- **Text extract**
====

Just received my IELTS Academic results, bear in mind it's my first take on IELTS Academic, never took it before

Reading : 9
Writing : 7
Speaking : 8.5
Listening : 8.5

Overall : 8.5


As I expected (except Reading which is a bit above my expectations)

Awaiting TOEFL. I expect that TOEFL speaking will be pretty bad


----------



## TheExpatriate (Feb 7, 2014)

Just got my TOEFL Scores, they are way better than I expected. I take it back, TOEFL is easier LOL

but again, on DIBP scale, I missed the Superior English (equiv. to IELTS 8) by one point ! Not that I need it, but I am just benchmarking

Score : 

Reading : 28
Speaking : 28
Writing : 30
Listening : 30

Overall : 116

Verdict : as expected, Reading is more difficult, and speaking is not that easy, missed the mark by 1 point in reading

Writing is WAY easier (which I expected earlier), and listening turned out easier than I thought


----------



## ozengineer (May 19, 2014)

I have taken TOEFL twice and IELTS once. To me, personally, IELTS suits more. Although I have to say its writing section is somewhat harder than that of TOEFL. IELTS' speaking section, on the other hand, is much-much easier, in my opinion.

My results:

TOEFL 2nd try: R29, L28, W28, S23
IELTS: R9.0, L9.0, W7.5, S8.5

The thing that bothers me the most about TOEFL is the fact that everything goes through computer... and it all takes places in a classroom full of people and hence noise. People cough, everyone takes the speaking test at the same time and in the same room, etc. Most importantly, it seems somehow much more 'organic', natural to speak to an actual person. IELTS writing is not the most pleasant experience though.


----------



## Jamaloo (Feb 16, 2014)

*Good score*



TheExpatriate said:


> Just got my TOEFL Scores, they are way better than I expected. I take it back, TOEFL is easier LOL
> 
> but again, on DIBP scale, I missed the Superior English (equiv. to IELTS 8) by one point ! Not that I need it, but I am just benchmarking
> 
> ...


----------



## atmahesh (Apr 9, 2014)

any thoughts on PTE Academic Vs Tofel . I have attempted ielts and pte academic both. I find pte academic speaking a bit tough.


----------



## kingcantona7 (Jan 12, 2014)

ielts is okay and easy if u need only 7 as a target...8 looks tough


----------



## pratik2077 (Feb 11, 2015)

====

- **Data extract**
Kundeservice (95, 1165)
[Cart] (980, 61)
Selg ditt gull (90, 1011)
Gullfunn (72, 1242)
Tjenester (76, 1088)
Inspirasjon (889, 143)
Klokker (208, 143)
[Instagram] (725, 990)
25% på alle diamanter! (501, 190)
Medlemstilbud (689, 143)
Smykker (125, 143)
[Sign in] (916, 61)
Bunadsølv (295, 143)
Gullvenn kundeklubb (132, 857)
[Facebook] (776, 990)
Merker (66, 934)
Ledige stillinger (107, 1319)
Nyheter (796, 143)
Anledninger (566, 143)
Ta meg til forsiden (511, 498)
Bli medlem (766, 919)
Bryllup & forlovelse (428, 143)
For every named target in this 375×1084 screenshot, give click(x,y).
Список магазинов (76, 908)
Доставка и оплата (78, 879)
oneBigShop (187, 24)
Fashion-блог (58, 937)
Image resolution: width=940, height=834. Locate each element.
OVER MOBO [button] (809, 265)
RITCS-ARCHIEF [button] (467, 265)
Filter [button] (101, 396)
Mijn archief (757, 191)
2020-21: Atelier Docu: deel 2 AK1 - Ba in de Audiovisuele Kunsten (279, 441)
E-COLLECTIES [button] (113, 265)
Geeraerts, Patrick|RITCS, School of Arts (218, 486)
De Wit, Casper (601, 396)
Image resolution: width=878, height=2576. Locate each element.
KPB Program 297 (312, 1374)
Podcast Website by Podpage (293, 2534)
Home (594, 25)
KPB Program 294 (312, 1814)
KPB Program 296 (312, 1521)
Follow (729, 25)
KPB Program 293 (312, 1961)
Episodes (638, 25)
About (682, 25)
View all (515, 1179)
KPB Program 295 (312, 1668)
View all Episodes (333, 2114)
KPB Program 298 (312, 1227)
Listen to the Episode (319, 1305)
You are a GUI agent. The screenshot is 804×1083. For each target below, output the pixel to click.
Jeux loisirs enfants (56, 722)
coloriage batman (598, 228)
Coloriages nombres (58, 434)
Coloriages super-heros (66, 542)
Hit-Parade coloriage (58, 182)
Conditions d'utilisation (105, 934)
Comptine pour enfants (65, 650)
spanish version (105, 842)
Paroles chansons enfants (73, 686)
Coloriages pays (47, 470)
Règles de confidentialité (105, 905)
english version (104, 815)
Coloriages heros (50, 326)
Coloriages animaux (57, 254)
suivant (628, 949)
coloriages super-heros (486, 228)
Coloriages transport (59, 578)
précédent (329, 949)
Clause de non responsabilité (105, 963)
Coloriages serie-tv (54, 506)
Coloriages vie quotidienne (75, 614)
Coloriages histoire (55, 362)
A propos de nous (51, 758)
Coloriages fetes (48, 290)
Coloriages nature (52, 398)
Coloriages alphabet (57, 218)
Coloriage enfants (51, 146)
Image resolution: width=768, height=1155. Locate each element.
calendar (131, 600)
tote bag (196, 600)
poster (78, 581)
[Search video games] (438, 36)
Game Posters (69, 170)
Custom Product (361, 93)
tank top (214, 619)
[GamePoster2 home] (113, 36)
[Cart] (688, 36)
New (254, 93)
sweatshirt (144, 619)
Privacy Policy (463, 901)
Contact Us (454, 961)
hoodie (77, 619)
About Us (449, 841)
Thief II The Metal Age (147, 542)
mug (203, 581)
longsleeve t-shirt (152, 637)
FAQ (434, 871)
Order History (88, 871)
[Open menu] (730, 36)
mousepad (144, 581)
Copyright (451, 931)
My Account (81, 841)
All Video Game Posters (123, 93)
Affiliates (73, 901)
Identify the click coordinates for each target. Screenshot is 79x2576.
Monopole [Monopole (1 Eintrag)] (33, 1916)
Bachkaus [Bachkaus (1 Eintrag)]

====

- **Exercise set**
a – In the IELTS and TOEFL thread, why does ozengineer find TOEFL less suitable than IELTS for speaking? Please answer in one to three sentences.
b – Extend the forum thread comparing IELTS and TOEFL, starting after its final line.

- **Task answers**
a – On TOEFL everything goes through a computer in a classroom full of people and noise, where people cough and everyone takes the speaking test at the same time in the same room. Most importantly, speaking to an actual person, as in IELTS, feels more organic and natural.

b –
Hi,

As you know after 1st Jan 2015 score download facilities available in TOEFL.

I have downloaded score card report but d't have original score card copy yet.it will take time 1month.

Can I use downloaded copy in visa process ya wait for original score card copy ?

I already request additional score card copy also.any one have idea how many days it will take to deliver in india.

Please share your suggestion.


----------



## zainer (Feb 24, 2015)

I believe that IELTS is easier than tofel.


----------



## TheExpatriate (Feb 7, 2014)

I did not receive my score reports so far after 3+ months, and those f***tards last time when I called them in their HQ in the US told me there is nothing we can do, we sent them, it's your problem ......


----------



## pratik2077 (Feb 11, 2015)

TheExpatriate said:


> Just got my TOEFL Scores, they are way better than I expected. I take it back, TOEFL is easier LOL
> 
> but again, on DIBP scale, I missed the Superior English (equiv. to IELTS 8) by one point ! Not that I need it, but I am just benchmarking
> 
> ...


Hi TheExpatriate

Hope you got your desire score in TOEFL.I have some query regarding my TOEFL score card.

1. Can you please tell me, Approx how many days they taken to deliver your hard copy score card.

2. Do you have any idea about additional score card copy delivery time.

Regards,
Pratik


----------



## TheExpatriate (Feb 7, 2014)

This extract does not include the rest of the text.